BEGIN Supplied material

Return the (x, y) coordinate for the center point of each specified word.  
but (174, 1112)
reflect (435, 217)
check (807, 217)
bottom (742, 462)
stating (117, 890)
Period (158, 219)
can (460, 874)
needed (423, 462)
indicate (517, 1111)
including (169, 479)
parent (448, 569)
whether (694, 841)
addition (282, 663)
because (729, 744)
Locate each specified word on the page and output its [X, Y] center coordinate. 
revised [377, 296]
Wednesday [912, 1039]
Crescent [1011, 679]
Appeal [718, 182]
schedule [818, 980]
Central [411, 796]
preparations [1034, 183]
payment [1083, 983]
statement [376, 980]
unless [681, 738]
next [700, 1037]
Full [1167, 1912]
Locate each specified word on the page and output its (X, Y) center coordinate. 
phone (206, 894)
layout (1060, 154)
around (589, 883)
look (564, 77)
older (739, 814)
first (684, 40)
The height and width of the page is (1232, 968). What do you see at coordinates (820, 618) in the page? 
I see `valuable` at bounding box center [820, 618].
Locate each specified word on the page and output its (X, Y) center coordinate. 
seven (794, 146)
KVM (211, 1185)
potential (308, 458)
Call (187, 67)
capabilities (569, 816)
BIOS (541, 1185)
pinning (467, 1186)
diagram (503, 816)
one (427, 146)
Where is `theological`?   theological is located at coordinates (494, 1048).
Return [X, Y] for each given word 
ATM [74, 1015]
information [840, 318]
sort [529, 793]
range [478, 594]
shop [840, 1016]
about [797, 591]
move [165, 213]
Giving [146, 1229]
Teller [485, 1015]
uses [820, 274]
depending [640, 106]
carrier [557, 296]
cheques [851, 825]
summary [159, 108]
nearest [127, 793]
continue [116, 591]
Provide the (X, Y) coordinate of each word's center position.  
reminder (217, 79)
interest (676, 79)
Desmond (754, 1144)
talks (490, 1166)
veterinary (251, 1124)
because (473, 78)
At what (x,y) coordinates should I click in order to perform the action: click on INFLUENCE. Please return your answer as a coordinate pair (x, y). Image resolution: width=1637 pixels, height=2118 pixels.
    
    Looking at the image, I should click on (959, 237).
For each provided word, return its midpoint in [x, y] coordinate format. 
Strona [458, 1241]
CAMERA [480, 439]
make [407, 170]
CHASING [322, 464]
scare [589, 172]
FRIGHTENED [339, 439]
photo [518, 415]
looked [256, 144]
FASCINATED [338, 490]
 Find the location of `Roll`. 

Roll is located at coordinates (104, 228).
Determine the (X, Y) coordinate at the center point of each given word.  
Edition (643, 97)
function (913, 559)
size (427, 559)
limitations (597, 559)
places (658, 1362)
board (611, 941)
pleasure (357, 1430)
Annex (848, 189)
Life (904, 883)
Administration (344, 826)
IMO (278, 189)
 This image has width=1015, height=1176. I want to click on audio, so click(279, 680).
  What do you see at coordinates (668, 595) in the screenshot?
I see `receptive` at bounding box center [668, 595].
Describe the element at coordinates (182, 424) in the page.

END Supplied material

The problem - Lay out the listing as a two-column CSV with the columns "prompt" and "answer," starting at the line that contains "move [165, 213]" and ending at the line that contains "interest (676, 79)". Give one row per entry, with each value in a single quoted field and any line breaks replaced by spaces.

Result -
prompt,answer
"move","[165, 213]"
"Giving","[146, 1229]"
"Teller","[485, 1015]"
"uses","[820, 274]"
"depending","[640, 106]"
"carrier","[557, 296]"
"cheques","[851, 825]"
"summary","[159, 108]"
"nearest","[127, 793]"
"continue","[116, 591]"
"Provide the (X, Y) coordinate of each word's center position. reminder","(217, 79)"
"interest","(676, 79)"